Wolf tries to square the circle in his piece by placing Obama’s monstrous lie first in his list of presidents saying the darndest things. But even then, Wolf “caveats” the blatant untruth by noting that “what [Obama] said was true for most Americans. They get their health insurance through their employer or the government with Medicare.”

Even worse is his attempt to equate a lie that has grievously damaged the country economically and threatens to visit even more financial harm on what one expert is predicting to be 129 million Americans — well over one third of the population — to George W. Bush’s having appeared before a banner aboard an aircraft carrier reading “Mission Accomplished.”

Of the banner incident, Wolf acknowledges that Bush never uttered the words appearing on it, but when it comes to “yarn spinning,” there is no comparison between prematurely declaring combat operations to be over (something a president is told by his expert military advisers) and a president telling a bald-faced lie again and again because it suits his political agenda.

Even more despicable is comparing the Big Lie to Bush’s claim that Saddam Hussein was harboring “significant quantities of uranium” that Iraq had bought from Africa.

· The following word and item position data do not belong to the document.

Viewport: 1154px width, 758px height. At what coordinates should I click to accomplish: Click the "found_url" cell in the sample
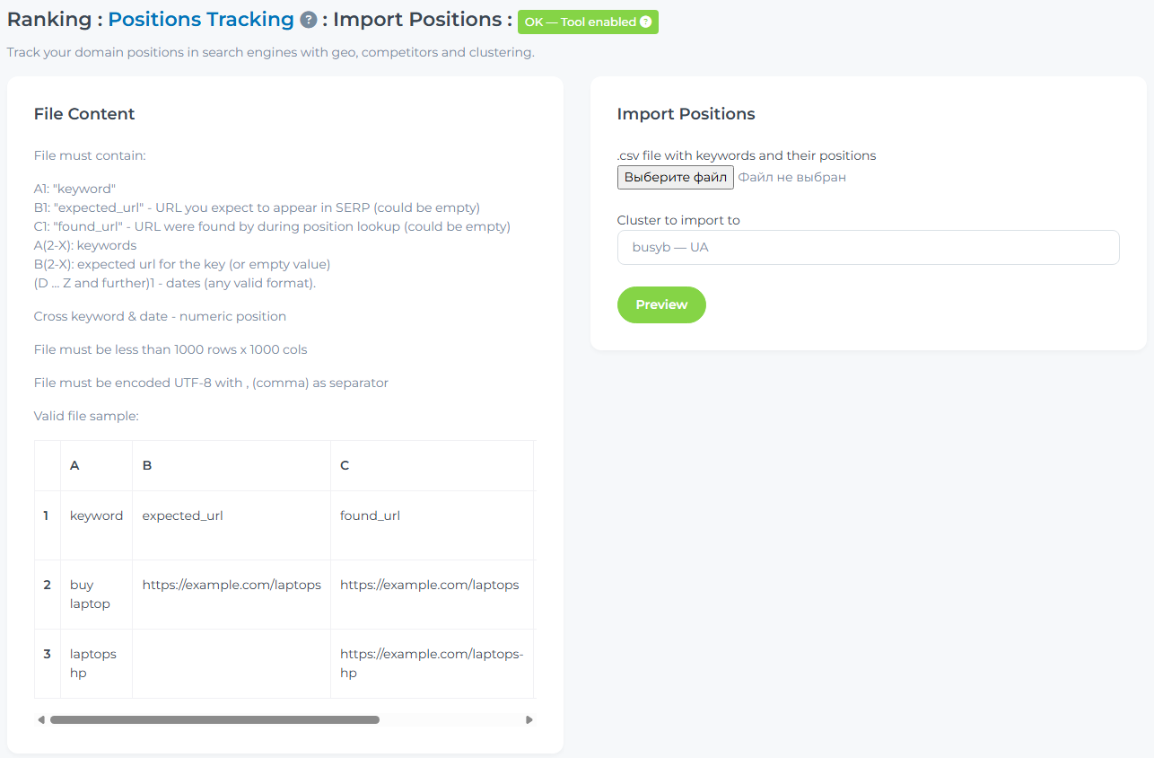370,516
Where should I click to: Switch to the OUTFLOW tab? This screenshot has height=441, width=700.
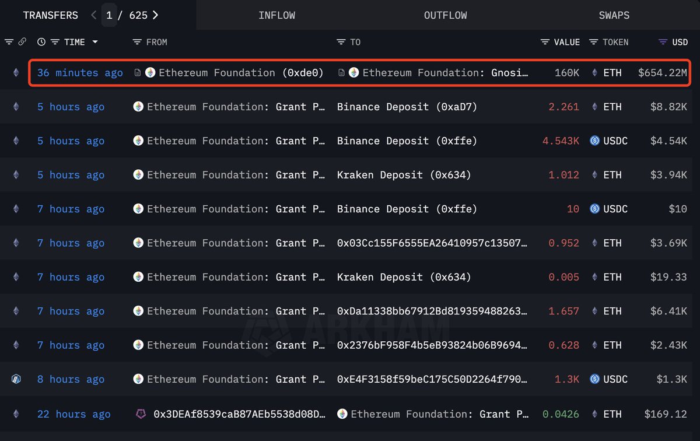point(445,15)
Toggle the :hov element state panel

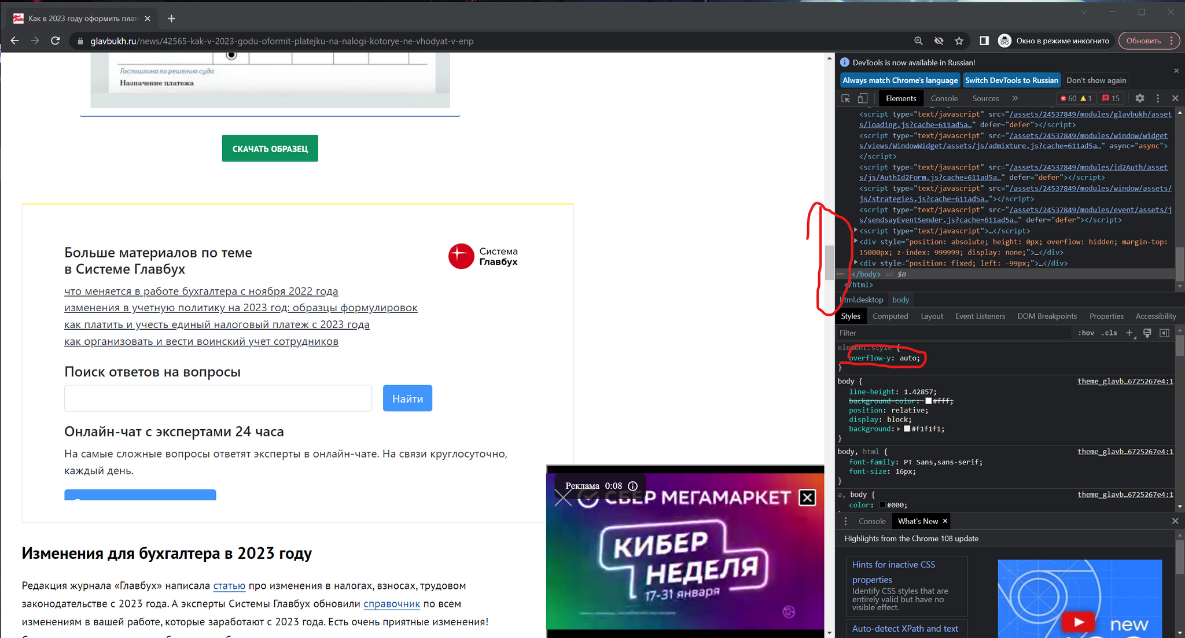[x=1086, y=333]
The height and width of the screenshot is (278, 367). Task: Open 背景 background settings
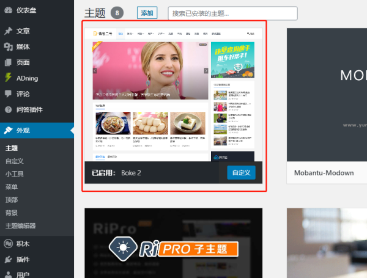tap(12, 213)
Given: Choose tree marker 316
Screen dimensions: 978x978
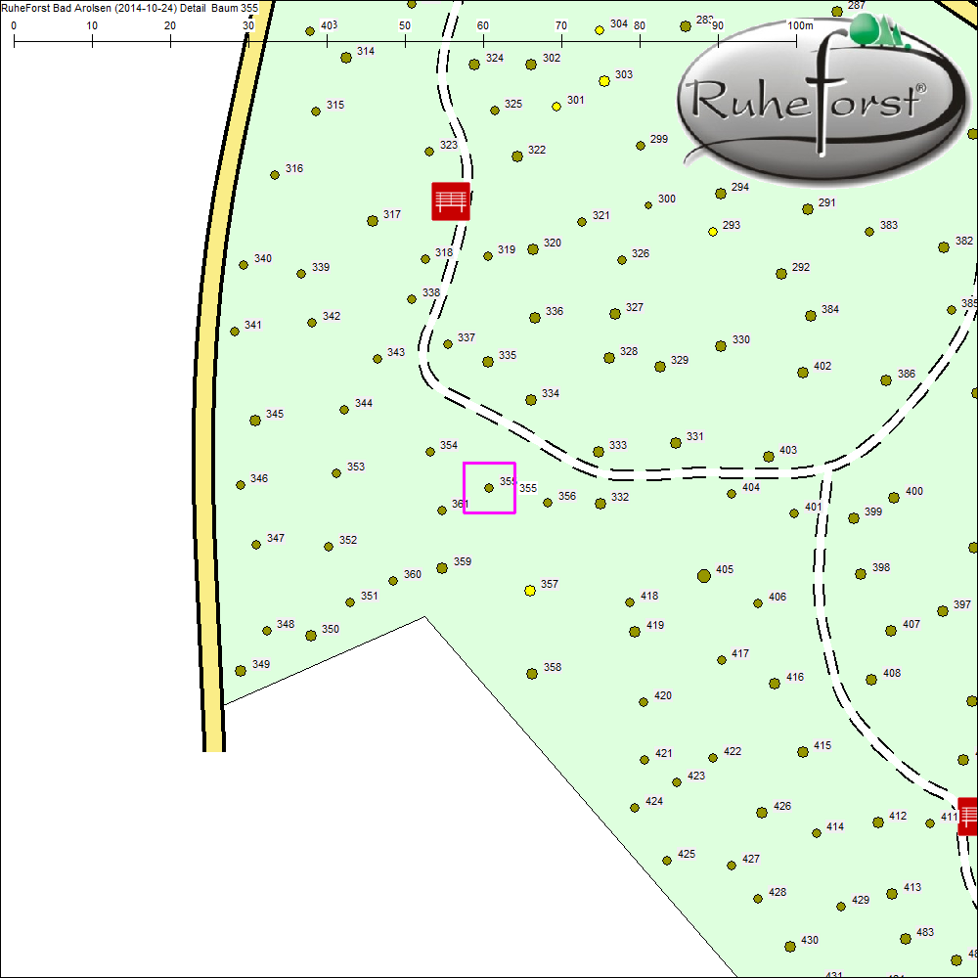Looking at the screenshot, I should pyautogui.click(x=275, y=175).
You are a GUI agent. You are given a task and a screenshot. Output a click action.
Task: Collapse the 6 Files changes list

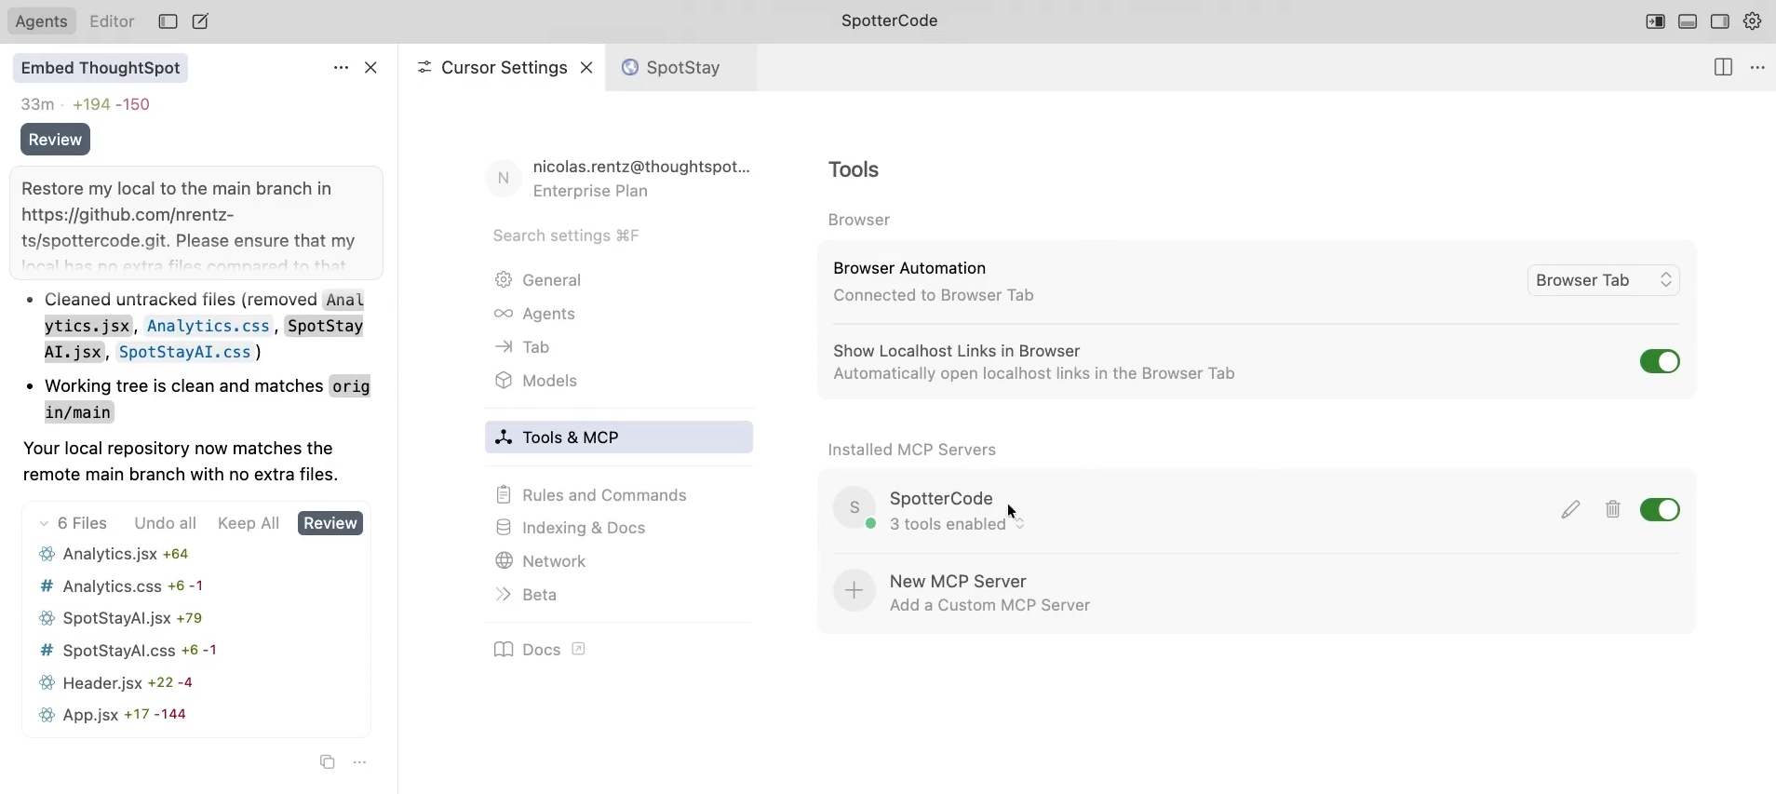[44, 524]
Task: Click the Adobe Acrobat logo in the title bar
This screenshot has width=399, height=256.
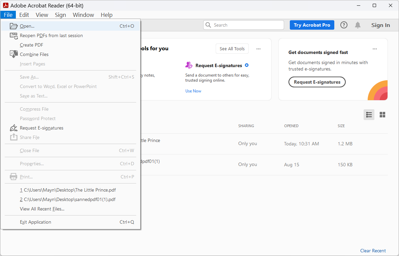Action: 6,5
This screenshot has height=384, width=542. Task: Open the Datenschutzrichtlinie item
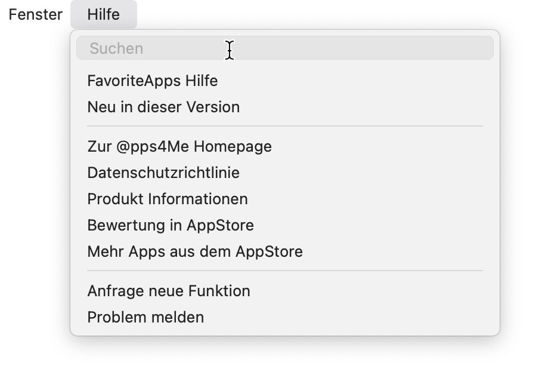coord(285,173)
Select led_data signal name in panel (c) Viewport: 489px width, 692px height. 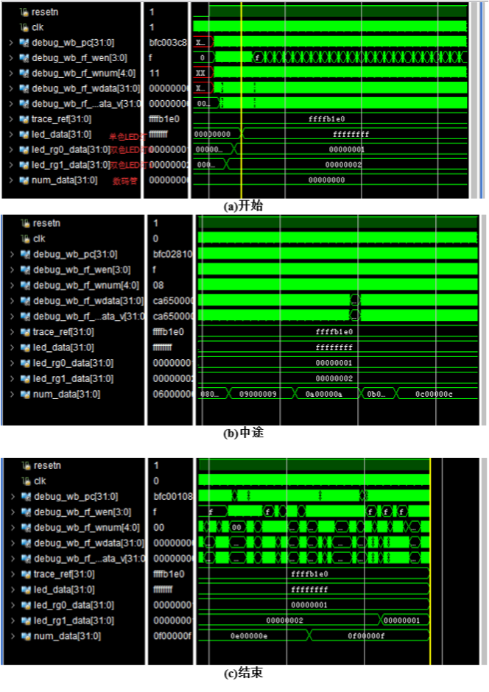pos(63,590)
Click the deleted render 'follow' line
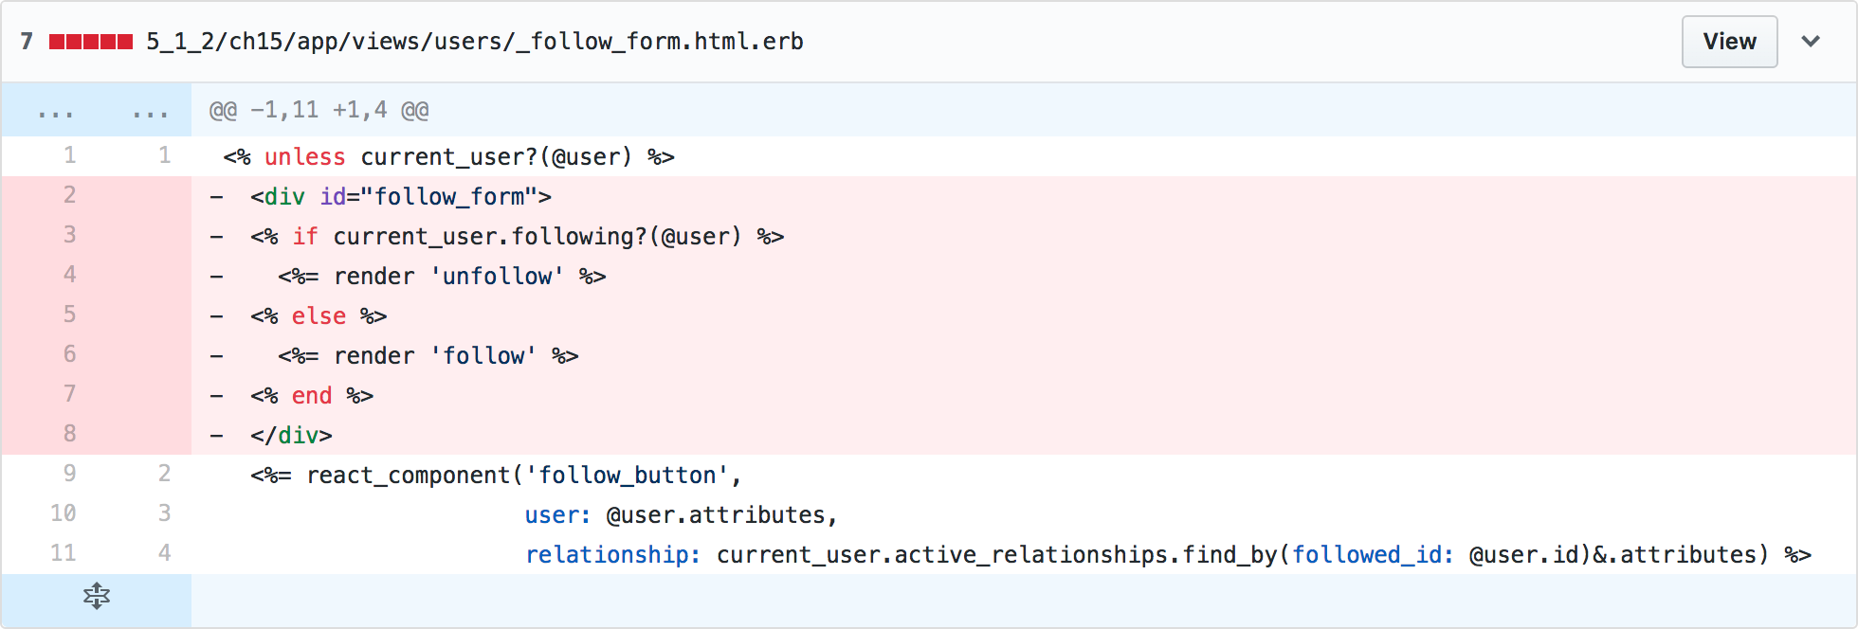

Bush was hardly alone in that belief, which was shared by the U.N., the U.S. Congress, and many world leaders.

Wolf also has the audacity to attack Bush’s father for his 1988 declaration at the Republican National Convention, where he said, “Read my lips. No new taxes!” It was obviously a foolhardy promise to make, but as Wolf himself admits:

Bush didn’t want to break the pledge, but in the face of a recession, and to avoid $100 billion in automatic, across-the-board spending cuts, he acquiesced and allowed a tax hike on the wealthy.

Again, not just an apples-and-oranges comparison but more like equating kumquats and watermelons.